Rookie Cop Graduates, Then Schools Thug Minutes Later

An NYPD rookie cop wasted no time making full use of his shiny new badge.

Minutes after he graduated from the Police Academy in a ceremony at Madison Square Garden, Officer Dariel Firpo, 23, collared his first criminal yesterday.

Firpo was leaving the ceremony when he saw a 79-year-old man being robbed of his wallet and thrown to the ground by a mugger, police said. Two men cornered the thief and held him at bay until Firpo took control.

"I tried to get him to stop, but he wouldn't," one of the good Samaritans, Joe Camardella, told The New York Post. "We chased him, and we caught him a half a block away. We surrounded him."

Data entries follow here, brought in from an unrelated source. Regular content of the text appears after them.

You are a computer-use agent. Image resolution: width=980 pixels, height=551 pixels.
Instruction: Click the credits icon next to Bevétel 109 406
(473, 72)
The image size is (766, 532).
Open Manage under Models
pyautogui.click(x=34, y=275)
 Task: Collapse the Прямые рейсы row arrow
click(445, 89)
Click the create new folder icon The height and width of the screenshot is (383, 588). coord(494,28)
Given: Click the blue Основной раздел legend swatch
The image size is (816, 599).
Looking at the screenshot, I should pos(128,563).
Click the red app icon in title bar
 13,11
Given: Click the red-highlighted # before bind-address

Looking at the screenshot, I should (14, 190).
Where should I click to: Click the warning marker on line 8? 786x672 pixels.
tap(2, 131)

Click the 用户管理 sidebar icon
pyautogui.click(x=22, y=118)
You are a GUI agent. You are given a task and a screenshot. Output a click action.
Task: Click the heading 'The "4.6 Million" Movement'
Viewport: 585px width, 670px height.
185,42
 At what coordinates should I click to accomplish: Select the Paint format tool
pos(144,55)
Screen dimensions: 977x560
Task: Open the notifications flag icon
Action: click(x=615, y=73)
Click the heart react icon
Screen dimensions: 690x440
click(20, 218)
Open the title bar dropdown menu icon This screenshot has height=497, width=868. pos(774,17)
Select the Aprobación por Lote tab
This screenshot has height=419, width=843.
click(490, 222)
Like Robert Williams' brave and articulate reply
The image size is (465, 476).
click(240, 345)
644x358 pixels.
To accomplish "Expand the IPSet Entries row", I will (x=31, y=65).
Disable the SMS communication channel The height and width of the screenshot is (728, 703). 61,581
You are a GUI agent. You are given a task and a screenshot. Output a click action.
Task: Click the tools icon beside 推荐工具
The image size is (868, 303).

Added police Commissioner Raymond Kelly: "Officer Firpo made us all proud. He's off to a great start."

The man Firpo arrested, Jeffrey Grant, was being charged with robbery. Grant, 47, has 48 previous arrests and was just released last week from Sing Sing Correctional Facility in Ossining, N.Y., after serving time for a robbery conviction, police said.

Grant, of Manhattan, was in custody late Thursday and couldn't be contacted. The name of his attorney wasn't yet on record.

The mugging victim was treated at a hospital for a broken wrist.

Firpo's feat "may be the fastest police action upon graduation in department history," said chief police spokesman Paul Browne, who was at the graduation ceremony for the class of 250 new officers.
    
Firpo, who graduated from Lehman College in January with a degree in political science, said he wants to focus on community affairs while working in the nation's biggest police department.

"I'm really trying to stick in the community," he said.